Ashenden was a trifle conventional and the suggestion took him by surprise. But only for a moment. Anastasia was wonderful. She was very quick and she saw the hesitation that for an instant troubled him.
“Surely you have no bourgeois prejudices?” she said.
“Of course not,” he assured her hurriedly, for he would much sooner have been thought knavish than bourgeois, “I think it’s a splendid idea.” (p. 209)
But in Paris, she not only ate scrambled eggs for breakfast every morning but insisted that he do the same: it would be “inconsiderate” (p. 212) to give the cook the unnecessary work of frying eggs for him as well as scrambling hers. When they got back to London after the week away, he immediately booked a berth to New York, and didn’t see Anastasia Alexandrovna again till five years later in Petrograd. He is relieved to see that she does not seem angry with him and shows no sign of having pined for him during the intervening years.
It seems possible that her eccentric breakfast habits, as well as her alarming prediction of Vladimir Semenovich’s suicide, were calculated to push Ashenden away without her dumping him outright. If so, it’s striking that the scrambled eggs were much more effective at putting him off than the prospect of her husband’s doing away with himself.
The final story, “Sanatorium”, is set after the war has ended. Ashenden is expected to recover from tuberculosis and he observes the behaviour of a varied group of fellow patients who react in different ways to the possibility (and in some cases near certainty) of early death.
Ashenden continued to read, and with amused tolerance to watch the vagaries of his fellow-creatures. (p. 241)
After a conversation with Mrs Chester, the wife of a man who was used to being healthy and resents his disease as a nasty, undeserved trick, he reflects:
People often said he had a low opinion of human nature. It was because he did not always judge his fellows by the usual standards. He accepted with a smile, a tear, or a shrug of the shoulders, much that filled others with dismay. (p. 239)
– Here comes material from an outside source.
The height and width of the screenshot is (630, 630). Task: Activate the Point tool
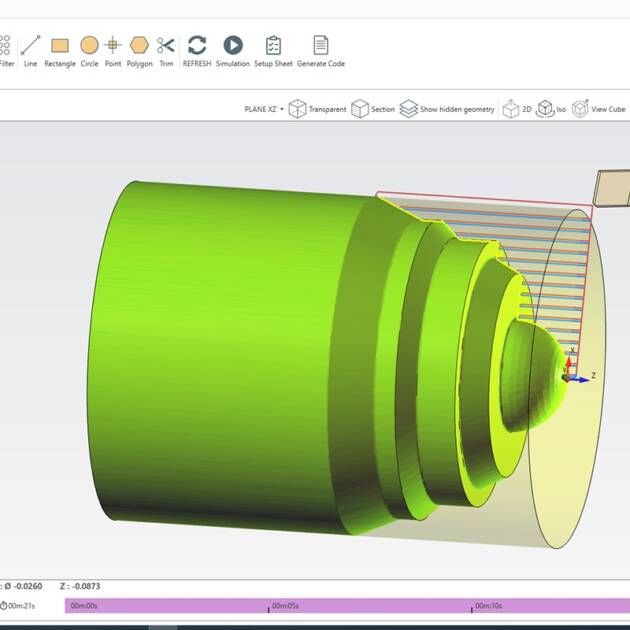click(x=113, y=46)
The omitted episode, “The Flip of a Coin”, is concerned with events that unfold just before those of “His Excellency”. Ashenden approaches R with a proposition which has come through one of his agents and about which he himself is noncommittal. A subject of King B, the ruler of one of the Balkan states, is offering to assassinate the king in return for £5,000. The king intends to bring his country into the war on the German side, so his assassination would probably benefit the allies. R rebuffs the offer: their side does not wage war by those means. “Damn it all, we are gentlemen.” He reproaches Ashenden for bringing the proposal to him, while at the same time intimating that if the would-be assassin were to go ahead with the scheme of his own accord, the allies would be glad to take advantage of the resulting situation. It takes Ashenden a moment to catch on.
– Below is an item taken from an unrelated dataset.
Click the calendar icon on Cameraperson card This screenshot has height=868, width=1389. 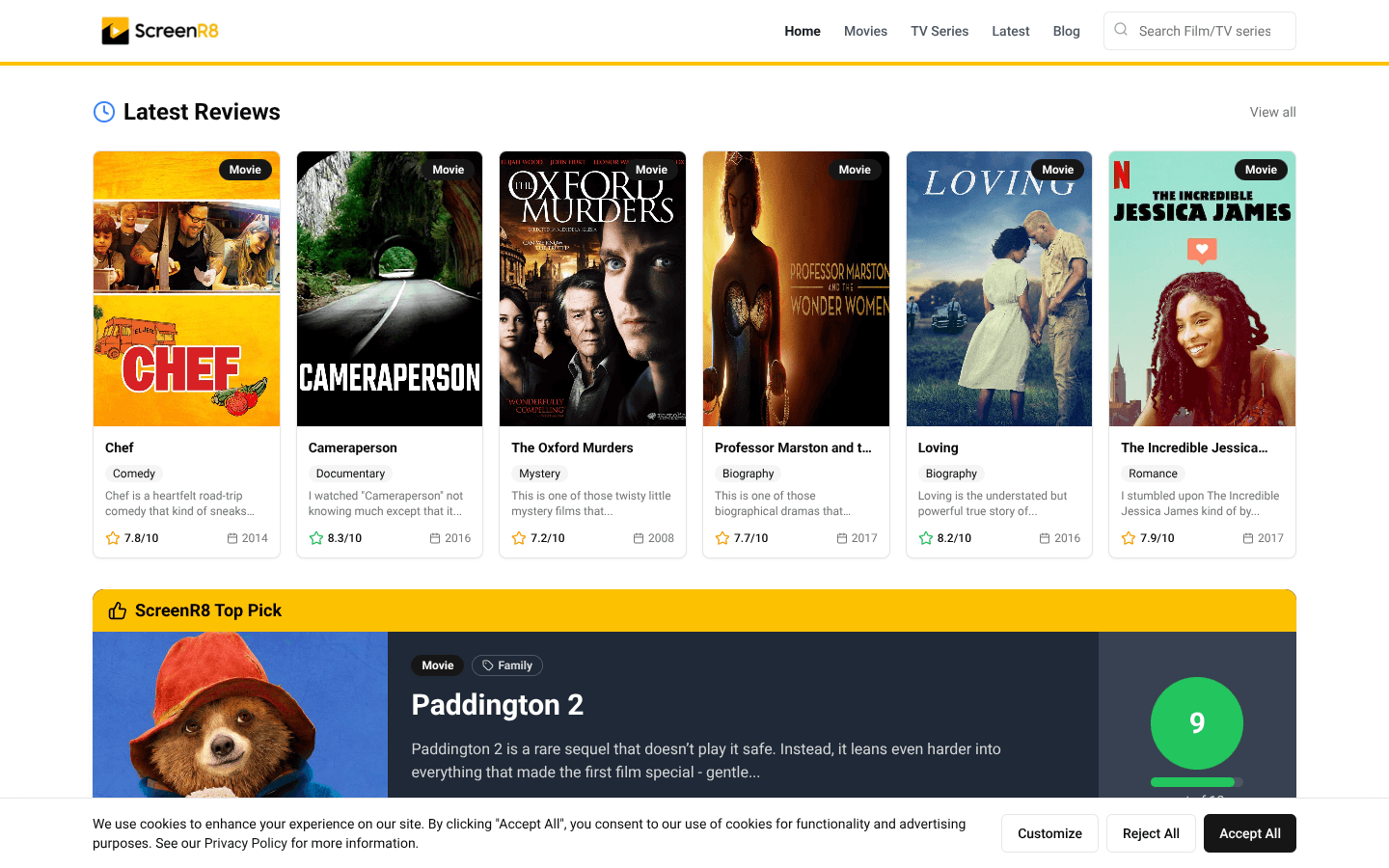(x=435, y=538)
“Don’t think I’m going to pay the fellow five thousand pounds out of my own pocket. Not a chance.”
On first reading I thought it was a mistake to leave out this episode, in that it makes clear to the reader R’s deviousness and the nature of his “principles”. On reflection, I realized that such a revelation is perhaps a bit too on-the-nose and that it was best after all to leave a certain anmbiguity about R’s character and methods.
Edition: W Somerset Maugham, Collected Short Stories volume 3, Penguin 1963, reprint 1974.